WORKING DATA ::
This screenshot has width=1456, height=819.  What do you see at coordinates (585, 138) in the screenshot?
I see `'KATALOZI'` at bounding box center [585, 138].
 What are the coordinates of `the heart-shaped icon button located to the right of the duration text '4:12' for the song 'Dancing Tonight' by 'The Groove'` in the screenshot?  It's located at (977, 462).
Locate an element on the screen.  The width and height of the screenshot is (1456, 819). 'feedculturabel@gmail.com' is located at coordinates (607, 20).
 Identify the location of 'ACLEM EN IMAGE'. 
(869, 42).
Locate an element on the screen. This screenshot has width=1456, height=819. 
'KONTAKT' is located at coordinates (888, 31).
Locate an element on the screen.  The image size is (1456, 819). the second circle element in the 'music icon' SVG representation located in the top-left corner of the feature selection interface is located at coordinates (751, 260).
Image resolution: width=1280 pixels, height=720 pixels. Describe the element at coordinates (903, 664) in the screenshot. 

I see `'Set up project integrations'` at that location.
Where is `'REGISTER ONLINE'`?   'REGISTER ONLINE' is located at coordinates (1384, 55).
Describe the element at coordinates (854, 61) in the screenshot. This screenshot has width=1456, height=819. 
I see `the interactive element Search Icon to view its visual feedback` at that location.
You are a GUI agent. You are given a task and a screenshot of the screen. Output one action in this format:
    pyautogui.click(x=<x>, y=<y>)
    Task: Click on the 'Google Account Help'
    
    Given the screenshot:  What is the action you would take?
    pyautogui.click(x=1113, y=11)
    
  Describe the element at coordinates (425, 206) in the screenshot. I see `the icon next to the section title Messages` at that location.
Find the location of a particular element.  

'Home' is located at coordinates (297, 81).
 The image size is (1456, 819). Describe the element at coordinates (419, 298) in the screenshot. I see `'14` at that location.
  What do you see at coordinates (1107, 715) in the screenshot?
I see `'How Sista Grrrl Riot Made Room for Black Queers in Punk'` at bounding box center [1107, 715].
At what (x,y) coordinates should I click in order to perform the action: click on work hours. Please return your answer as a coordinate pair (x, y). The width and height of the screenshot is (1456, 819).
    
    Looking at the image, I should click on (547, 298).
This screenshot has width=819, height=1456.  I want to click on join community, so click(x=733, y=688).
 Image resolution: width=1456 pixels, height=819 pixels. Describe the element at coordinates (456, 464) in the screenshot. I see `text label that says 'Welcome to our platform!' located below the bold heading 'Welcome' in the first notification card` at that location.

WHAT TO PRODUCE ::
Write out all of the material above again, swapping every "Locate an element on the screen" for "Find an element on the screen" and leaving everything else as it is.

CORRECT ANSWER ::
This screenshot has width=1456, height=819.  What do you see at coordinates (585, 138) in the screenshot?
I see `'KATALOZI'` at bounding box center [585, 138].
 What are the coordinates of `the heart-shaped icon button located to the right of the duration text '4:12' for the song 'Dancing Tonight' by 'The Groove'` in the screenshot?  It's located at (977, 462).
Find an element on the screen.  The width and height of the screenshot is (1456, 819). 'feedculturabel@gmail.com' is located at coordinates (607, 20).
 Identify the location of 'ACLEM EN IMAGE'. 
(869, 42).
Find an element on the screen. This screenshot has width=1456, height=819. 
'KONTAKT' is located at coordinates (888, 31).
Find an element on the screen.  The image size is (1456, 819). the second circle element in the 'music icon' SVG representation located in the top-left corner of the feature selection interface is located at coordinates (751, 260).
Image resolution: width=1280 pixels, height=720 pixels. Describe the element at coordinates (903, 664) in the screenshot. 

I see `'Set up project integrations'` at that location.
Where is `'REGISTER ONLINE'`?   'REGISTER ONLINE' is located at coordinates (1384, 55).
Describe the element at coordinates (854, 61) in the screenshot. This screenshot has width=1456, height=819. 
I see `the interactive element Search Icon to view its visual feedback` at that location.
You are a GUI agent. You are given a task and a screenshot of the screen. Output one action in this format:
    pyautogui.click(x=<x>, y=<y>)
    Task: Click on the 'Google Account Help'
    
    Given the screenshot:  What is the action you would take?
    pyautogui.click(x=1113, y=11)
    
  Describe the element at coordinates (425, 206) in the screenshot. I see `the icon next to the section title Messages` at that location.
Find the location of a particular element.  

'Home' is located at coordinates (297, 81).
 The image size is (1456, 819). Describe the element at coordinates (419, 298) in the screenshot. I see `'14` at that location.
  What do you see at coordinates (1107, 715) in the screenshot?
I see `'How Sista Grrrl Riot Made Room for Black Queers in Punk'` at bounding box center [1107, 715].
At what (x,y) coordinates should I click in order to perform the action: click on work hours. Please return your answer as a coordinate pair (x, y). The width and height of the screenshot is (1456, 819).
    
    Looking at the image, I should click on (547, 298).
This screenshot has width=819, height=1456.  I want to click on join community, so click(x=733, y=688).
 Image resolution: width=1456 pixels, height=819 pixels. Describe the element at coordinates (456, 464) in the screenshot. I see `text label that says 'Welcome to our platform!' located below the bold heading 'Welcome' in the first notification card` at that location.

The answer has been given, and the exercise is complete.